Summary: [search] index holds stale references to external locations that have been deleted
Product: [ECD] Orion Reporter: John Arthorne <john.arthorne>
Component: ClientAssignee: Jay Arthanareeswaran <jarthana>
Status: RESOLVED FIXED QA Contact:
Severity: normal    
Priority: P3 CC: jarthana, malgorzata.tomczyk, susan
Version: 0.2Keywords: helpwanted
Target Milestone: 0.2Flags: john.arthorne: review+
Hardware: PC   
OS: Windows 7   
Whiteboard:
Attachments:
Description Flags
Proposed Patch jarthana: review?

Description John Arthorne CLA 2011-01-18 15:44:12 EST
the search server indexes content in the external locations.  Good.
But if I remove an external location, the search server seems not to know this.  Bad.
Comment 1 Susan McCourt CLA 2011-03-10 12:29:50 EST
*** Bug 339559 has been marked as a duplicate of this bug. ***
Comment 2 Susan McCourt CLA 2011-03-10 12:31:47 EST
the dup bug also mentions duplicate entries in the dialog.

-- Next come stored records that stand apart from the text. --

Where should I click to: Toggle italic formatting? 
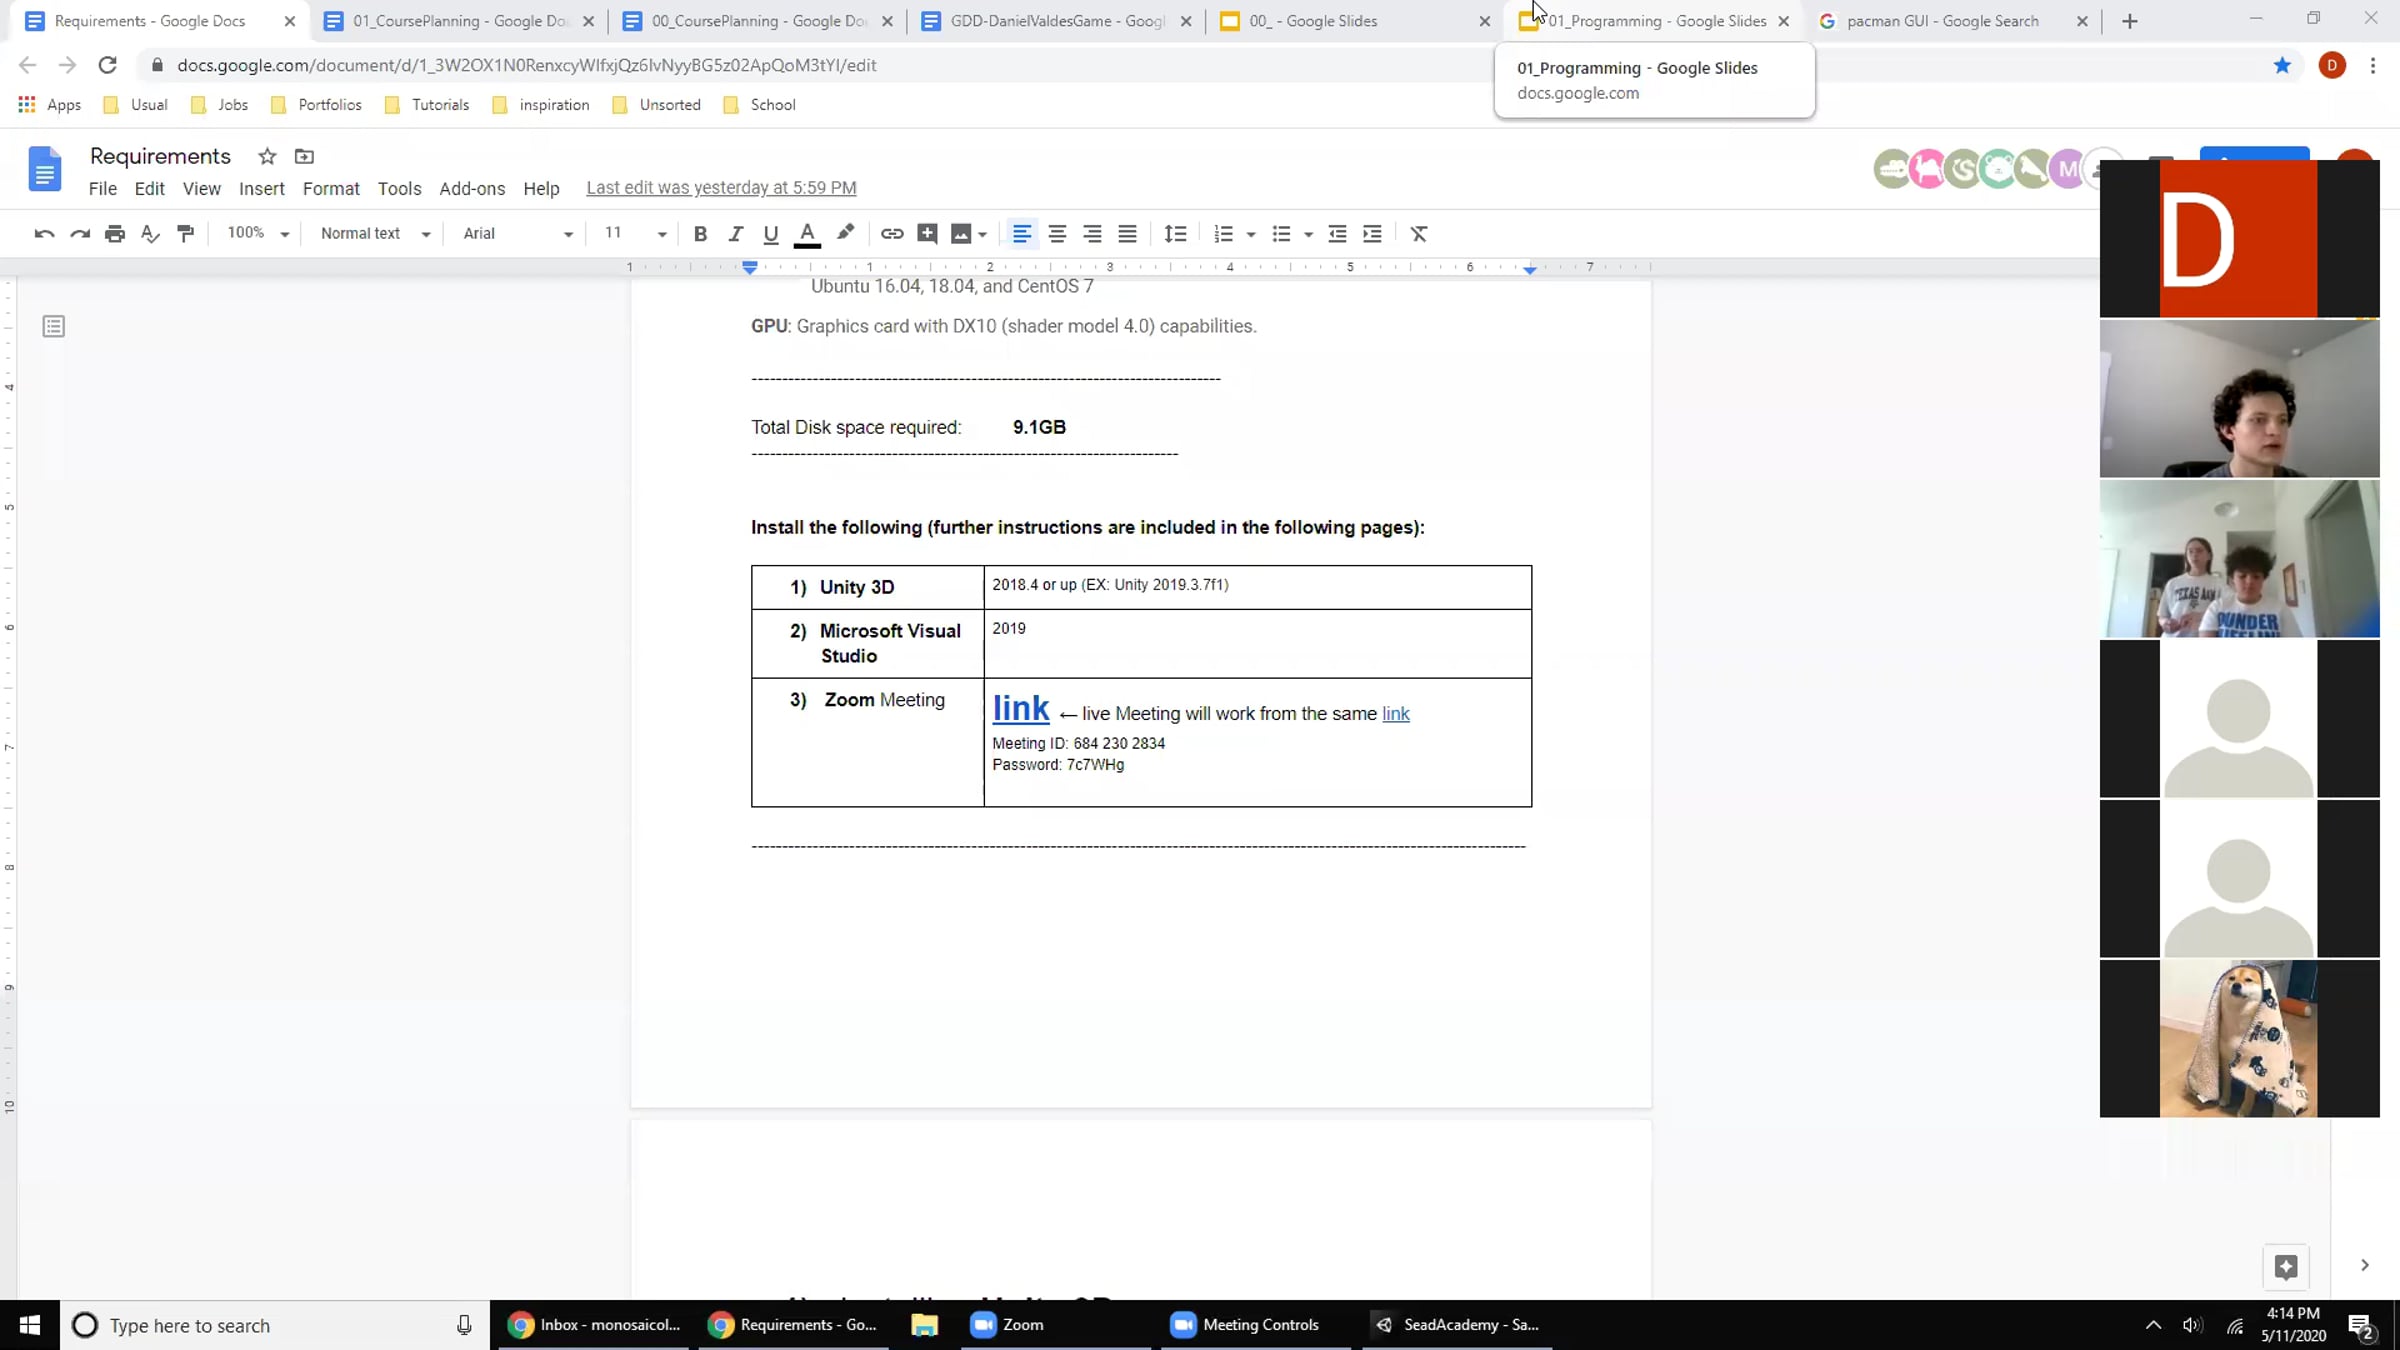click(x=735, y=234)
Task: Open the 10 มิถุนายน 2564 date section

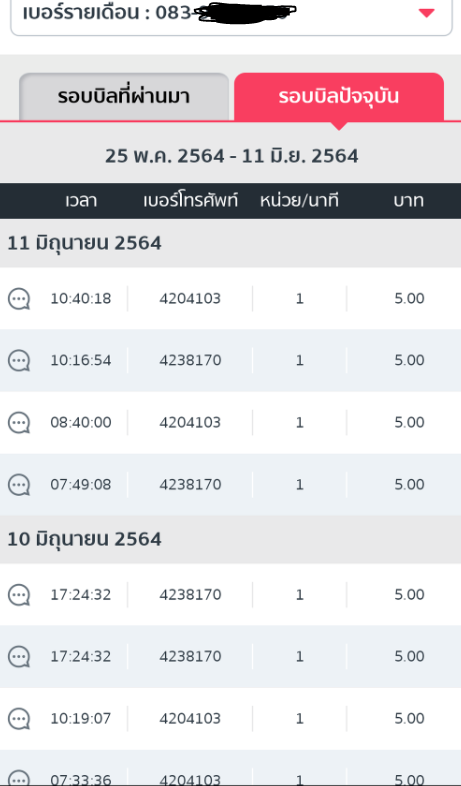Action: pos(230,539)

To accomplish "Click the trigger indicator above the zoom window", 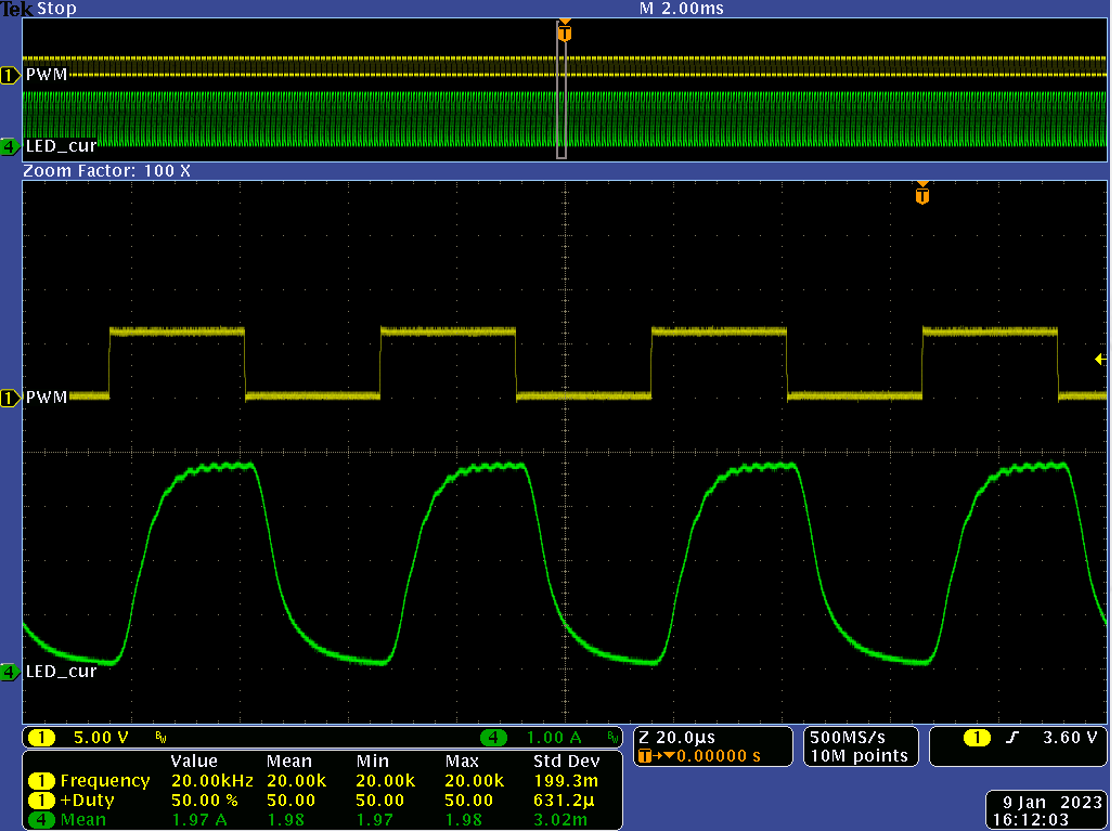I will 922,195.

>----- The file displays twice, the file links differ: one has root project
>directory uppercase and other lowercase
Comment 3 Jay Arthanareeswaran CLA 2011-03-28 07:48:36 EDT
I will take a look. We either have to keep the search framework in loop during  delete operations or during indexing, look for modified folders and re-index them it that's allowed.
Comment 4 Jay Arthanareeswaran CLA 2011-04-05 02:07:08 EDT
(In reply to comment #3)
> I will take a look. We either have to keep the search framework in loop during 
> delete operations or during indexing, look for modified folders and re-index
> them it that's allowed.

It's impossible for the search framework to know about deleted resources all the time. So that leaves us with only the second option and I can think of two approaches.

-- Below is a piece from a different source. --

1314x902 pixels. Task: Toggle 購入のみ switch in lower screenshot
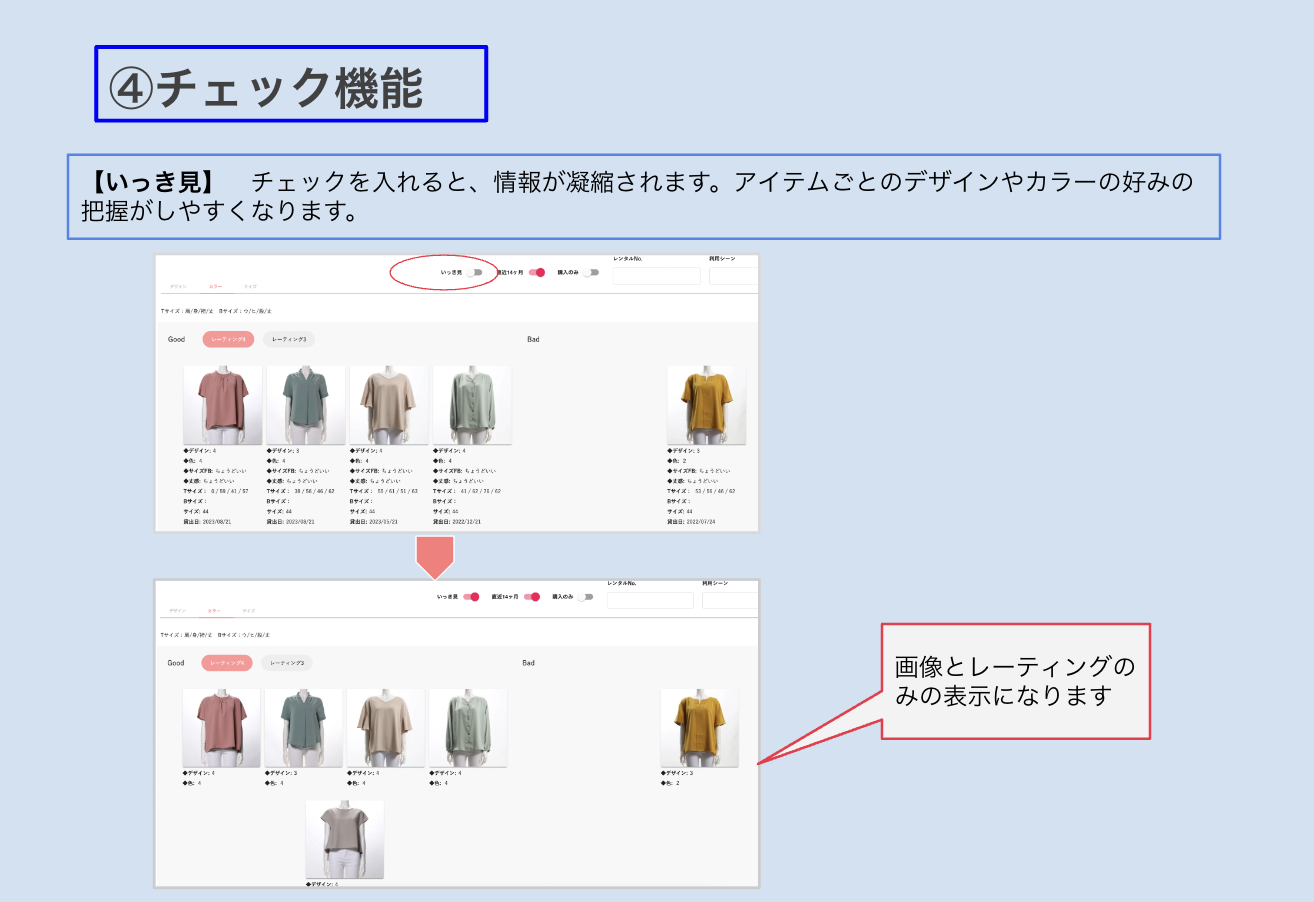tap(586, 597)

1. Before returning the search results, find whether the resources exists and if it doesn't remove that from the result and from the search index. The problem here is this will make the search operations slower.

2. In the background job, look for all the modified folders and remove clear the index for them. The problem with this is we may never be able to find out the exact delta and this will result in redundant work.

Anyone have any thoughts on the above?

The best way forward would be to have a resource change notification. Or do we already have one?
Comment 5 John Arthorne CLA 2011-04-05 09:02:41 EDT
There are no resource change events. The deletion could easily happen in another process so an event within a single server process won't necessarily help.

Currently the indexer crawls the file system and compares to the index. I think we would also need to do the inverse: crawl the index and see if each entry exists in the file system. If it is very expensive this could be done less frequently than the file->index synchronization. However I think if we could do this comparison it would be much more efficient than flushing the index and recomputing on any folder change.
Comment 6 Jay Arthanareeswaran CLA 2011-04-08 10:18:36 EDT
Created attachment 192837 [details]
Proposed Patch

Patch contains a new job as John suggested. Hope the patch is alright as this is my first using Git.
Comment 7 John Arthorne CLA 2011-04-08 15:47:57 EDT
Thanks Jay, the patch looks great. I tried it out on a server with about 20MB of files, and the purge job took 200ms vs 1.7s for indexing, so it is actually quite efficient. However I still like the idea of them being separate jobs so we can control their frequency independently if desired. I have set the default purge period to be 30s rather than the 3m that you wrote. Otherwise the fix works well and the patch is good!